- **WHAT IS BEING ASKED**
Would you retype exactly the lines from the one containing "Select the ja event label" through the last line of the records below, and nothing else?

- **STORED DATA**
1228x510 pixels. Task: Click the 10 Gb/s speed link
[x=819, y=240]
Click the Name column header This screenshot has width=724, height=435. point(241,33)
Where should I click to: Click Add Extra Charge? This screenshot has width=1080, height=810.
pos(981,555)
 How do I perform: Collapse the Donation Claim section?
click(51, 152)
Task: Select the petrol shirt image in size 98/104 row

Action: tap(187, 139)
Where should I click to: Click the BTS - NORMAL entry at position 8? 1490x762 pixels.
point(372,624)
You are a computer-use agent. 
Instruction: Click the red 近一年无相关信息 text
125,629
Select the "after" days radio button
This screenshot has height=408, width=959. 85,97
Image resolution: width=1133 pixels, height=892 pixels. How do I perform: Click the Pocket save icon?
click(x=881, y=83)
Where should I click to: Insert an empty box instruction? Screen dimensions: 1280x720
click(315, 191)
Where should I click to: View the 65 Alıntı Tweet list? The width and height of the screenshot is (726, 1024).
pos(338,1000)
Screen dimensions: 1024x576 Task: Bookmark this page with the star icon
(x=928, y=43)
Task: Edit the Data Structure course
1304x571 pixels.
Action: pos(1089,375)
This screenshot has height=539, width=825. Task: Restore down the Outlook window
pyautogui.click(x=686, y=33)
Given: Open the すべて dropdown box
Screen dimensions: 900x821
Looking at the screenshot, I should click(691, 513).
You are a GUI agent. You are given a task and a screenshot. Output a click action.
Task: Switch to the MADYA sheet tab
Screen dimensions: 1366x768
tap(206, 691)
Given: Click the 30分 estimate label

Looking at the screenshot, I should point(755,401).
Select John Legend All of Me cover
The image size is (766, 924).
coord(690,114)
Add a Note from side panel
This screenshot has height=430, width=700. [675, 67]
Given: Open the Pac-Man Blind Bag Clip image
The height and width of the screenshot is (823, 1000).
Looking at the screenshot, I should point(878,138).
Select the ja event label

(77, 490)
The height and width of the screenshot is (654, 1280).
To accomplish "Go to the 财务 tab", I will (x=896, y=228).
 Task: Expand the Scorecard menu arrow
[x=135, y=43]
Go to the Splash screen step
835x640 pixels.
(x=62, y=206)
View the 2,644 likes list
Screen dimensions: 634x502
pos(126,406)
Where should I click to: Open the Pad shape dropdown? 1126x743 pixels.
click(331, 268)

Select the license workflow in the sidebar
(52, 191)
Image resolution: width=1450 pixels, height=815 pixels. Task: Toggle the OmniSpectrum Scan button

- **SOLUTION**
Select the ja event label

(77, 490)
The height and width of the screenshot is (654, 1280).
To accomplish "Go to the 财务 tab", I will (x=896, y=228).
 Task: Expand the Scorecard menu arrow
[x=135, y=43]
Go to the Splash screen step
835x640 pixels.
(x=62, y=206)
View the 2,644 likes list
Screen dimensions: 634x502
pos(126,406)
Where should I click to: Open the Pad shape dropdown? 1126x743 pixels.
click(331, 268)

Select the license workflow in the sidebar
(52, 191)
Image resolution: width=1450 pixels, height=815 pixels. Task: Toggle the OmniSpectrum Scan button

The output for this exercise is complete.